[Collected data]
------------------------
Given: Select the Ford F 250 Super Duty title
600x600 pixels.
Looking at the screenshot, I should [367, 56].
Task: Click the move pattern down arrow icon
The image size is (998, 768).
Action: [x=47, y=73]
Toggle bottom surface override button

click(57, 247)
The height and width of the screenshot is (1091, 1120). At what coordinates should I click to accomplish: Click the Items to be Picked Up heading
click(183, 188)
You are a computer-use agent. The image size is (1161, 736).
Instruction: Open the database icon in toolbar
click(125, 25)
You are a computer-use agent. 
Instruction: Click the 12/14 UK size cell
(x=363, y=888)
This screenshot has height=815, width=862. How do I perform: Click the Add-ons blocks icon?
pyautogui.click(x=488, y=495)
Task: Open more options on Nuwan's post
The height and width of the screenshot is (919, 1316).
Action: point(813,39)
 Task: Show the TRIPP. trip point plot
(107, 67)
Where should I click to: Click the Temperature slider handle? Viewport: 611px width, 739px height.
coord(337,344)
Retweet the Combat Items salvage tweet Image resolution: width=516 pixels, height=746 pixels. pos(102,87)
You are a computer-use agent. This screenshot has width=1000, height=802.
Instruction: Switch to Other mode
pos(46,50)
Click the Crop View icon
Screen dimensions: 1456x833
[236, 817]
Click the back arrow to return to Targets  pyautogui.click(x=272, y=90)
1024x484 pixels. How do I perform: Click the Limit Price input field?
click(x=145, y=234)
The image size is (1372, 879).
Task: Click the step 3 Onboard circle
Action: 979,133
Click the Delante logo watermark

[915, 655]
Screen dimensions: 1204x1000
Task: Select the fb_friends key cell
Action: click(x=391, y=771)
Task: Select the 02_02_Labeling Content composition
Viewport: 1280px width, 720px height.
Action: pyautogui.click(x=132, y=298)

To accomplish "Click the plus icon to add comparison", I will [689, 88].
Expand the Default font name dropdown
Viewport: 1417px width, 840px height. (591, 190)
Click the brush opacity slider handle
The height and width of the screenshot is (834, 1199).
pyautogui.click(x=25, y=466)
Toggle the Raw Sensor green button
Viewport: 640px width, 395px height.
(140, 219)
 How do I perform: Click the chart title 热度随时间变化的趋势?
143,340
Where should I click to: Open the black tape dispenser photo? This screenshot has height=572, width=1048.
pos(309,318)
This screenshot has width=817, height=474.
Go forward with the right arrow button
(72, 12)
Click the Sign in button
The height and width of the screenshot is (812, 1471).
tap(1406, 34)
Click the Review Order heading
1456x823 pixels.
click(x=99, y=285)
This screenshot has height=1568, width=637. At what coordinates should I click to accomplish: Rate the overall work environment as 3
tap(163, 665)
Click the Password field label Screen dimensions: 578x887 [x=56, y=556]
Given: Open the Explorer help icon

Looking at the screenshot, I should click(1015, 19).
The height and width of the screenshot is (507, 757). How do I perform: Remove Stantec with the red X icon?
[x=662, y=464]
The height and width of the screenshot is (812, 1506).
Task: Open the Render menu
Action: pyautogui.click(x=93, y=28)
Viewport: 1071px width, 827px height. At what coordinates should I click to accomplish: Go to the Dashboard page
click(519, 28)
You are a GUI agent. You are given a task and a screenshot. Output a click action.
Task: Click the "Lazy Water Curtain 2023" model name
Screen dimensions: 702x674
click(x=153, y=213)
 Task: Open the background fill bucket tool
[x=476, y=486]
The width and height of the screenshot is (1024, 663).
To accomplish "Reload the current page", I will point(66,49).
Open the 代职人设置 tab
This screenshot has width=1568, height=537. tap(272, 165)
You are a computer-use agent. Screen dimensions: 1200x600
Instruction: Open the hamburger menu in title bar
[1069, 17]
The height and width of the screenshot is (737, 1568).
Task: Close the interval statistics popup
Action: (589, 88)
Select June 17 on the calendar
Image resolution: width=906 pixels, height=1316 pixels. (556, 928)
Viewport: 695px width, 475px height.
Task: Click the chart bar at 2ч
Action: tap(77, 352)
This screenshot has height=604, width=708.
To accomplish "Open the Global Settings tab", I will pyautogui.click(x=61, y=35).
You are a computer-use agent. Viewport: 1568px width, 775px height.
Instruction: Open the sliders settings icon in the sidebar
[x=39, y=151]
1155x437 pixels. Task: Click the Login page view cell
------------------------
Above are the records; copy exactly the lines from the line with "The width and" through the line with "This screenshot has height=604, width=708.", both included.

The width and height of the screenshot is (1024, 663).
To accomplish "Reload the current page", I will point(66,49).
Open the 代职人设置 tab
This screenshot has width=1568, height=537. tap(272, 165)
You are a computer-use agent. Screen dimensions: 1200x600
Instruction: Open the hamburger menu in title bar
[1069, 17]
The height and width of the screenshot is (737, 1568).
Task: Close the interval statistics popup
Action: (589, 88)
Select June 17 on the calendar
Image resolution: width=906 pixels, height=1316 pixels. (556, 928)
Viewport: 695px width, 475px height.
Task: Click the chart bar at 2ч
Action: tap(77, 352)
This screenshot has height=604, width=708.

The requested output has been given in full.